La misma piedra, el mismo muro

La Unión Deportiva Salamanca cierra 2010 de la peor manera posible. Una derrota por la mínima en Vigo, el tercer tropiezo consecutivo, certifica la peor racha liguera de los unionistas tras un encuentro donde los de Cano se vieron superados en el primer periodo por uno de los favoritos al ascenso como es el Celta, recibiendo el aldabonazo de un gol psicológico en el último suspiro del primer periodo. Pudo reaccionar el equipo castellano cuando el Celta se quedó con diez en los primeros compases del segundo acto, pero faltó profundidad, acierto y sobraron algunas decisiones arbitrales dudosas.
Teresa Sánchez

Cuarta derrota fuera de casa para la Unión, que cierra el año fuera de las plazas de fase de ascenso y de nuevo enfadada con los arbitrajes, pues el trencilla se comió un penalty céltico en el segundo periodo que pareció claro por manos de un defensa local.

Desde los primeros compases quedaron claros los roles en este primer acto. El Celta empezó a triangular en la zona ancha, dominando posesión y campo ante un Salamanca que se pretrechaba en su zona de zagueros, buscando las contras. A los diez minutos, gol anulado al local Quique de Lucas por fuera de juego tras una bella acción de Álex López. El ferrolano probó con un buen disparó después, pero Biel Ribas atajó con una buena intervención.

Los celestes dominaban con autoridad al Salamanca, que apenas podía contener las acometidas de los vigueses. A los 19 minutos, David Rodríguez remataba de cabeza fuera en una nueva ocasión para el Celta. Por momentos, los de Paco Herrera encerraban en su parcela a los charros, llegando bien a los tres cuartos de campo.

Aguantaba bien el Salamanca en defensa. A los 21 minutos, buen cabezazo de David a la salida de un córner y paradón de Biel Ribas, una muralla. Trashorras remató alto poco después tras otra gran jugada ofensiva de los gallegos. La posesión era monopolio de un Celta que estaba volcado pero desafortunado en la finalización. Pero cuando los localesa parecían bajar un poco el pistón en el tramo final, en el minuto 44 llegaba el gol. David Rodríguez conectó con Roberto Trashorras, quien aguantó a su marcador, regateó al siguiente y cruzó a las mallas ante Biel Ribas. David Rodríguez perdonaba el dos a cero en el primer minuto del segundo periodo, pero el partido se redecoraba a los cuatro minutos. Ander Murillo, ya con una tarjeta, tocaba con la mano y se iba al vestuario con dos amarillas después de ver una roja muy protestada por la grada.

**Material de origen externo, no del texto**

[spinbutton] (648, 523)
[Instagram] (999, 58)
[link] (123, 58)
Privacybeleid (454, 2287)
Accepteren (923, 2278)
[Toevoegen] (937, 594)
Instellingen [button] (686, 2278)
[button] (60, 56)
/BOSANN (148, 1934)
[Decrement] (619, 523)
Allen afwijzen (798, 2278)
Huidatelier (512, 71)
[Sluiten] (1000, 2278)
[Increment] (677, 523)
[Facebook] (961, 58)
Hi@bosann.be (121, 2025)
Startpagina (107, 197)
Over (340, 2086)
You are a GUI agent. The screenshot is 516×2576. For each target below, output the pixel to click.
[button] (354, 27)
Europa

El encuentro variaba del todo, los locales en inferioridad y chispazo de moral para los charros. Sergio Ortega sustituyó a Trashorras para retener, y el Salamanca empezó a dominar el balón y el encuentro. Los celestes se aplicaron en defensa y salieron a la contra cuando había ocasión. David Rodríguez remató alto a los quince minutos tras recortar a su marcador. El Salamanca dominaba ahora, aunque sin crear excesivo peligro sobre la portería de Falcón, muy seguro en sus escasas intervenciones. Juanjo estuvo a punto de lograr el empate pero su disparo, cuando lo tenía todo a favor, se marchó ligeramente desviado. También se le marchó a Yuste un cabezazo tras saque de esquina.

Con el paso de los minutos, el dominio de los de Óscar Cano se fue acentuando, igual que el cansancio de los vigueses. Aún así, De Lucas lanzó una falta lejana a los 26 minutos que bien pudo suponer la sentencia: El balón acabó en el larguero. El infortunio volvió a golpear a los célticos. El Salamanca movía el cuero con paciencia en busca del hueco en la zaga celeste, pero la polémica centró el tramo final, con un posible penalti de David Catalá por manos, y con una roja excesiva a Yuste que igualaba las fuerzas por una entrada que pudo ser sólo amarilla. El encuentro moría con el uno a cero y la Unión Deportiva Salamanca no echa el telón al año de la mejor manera posible.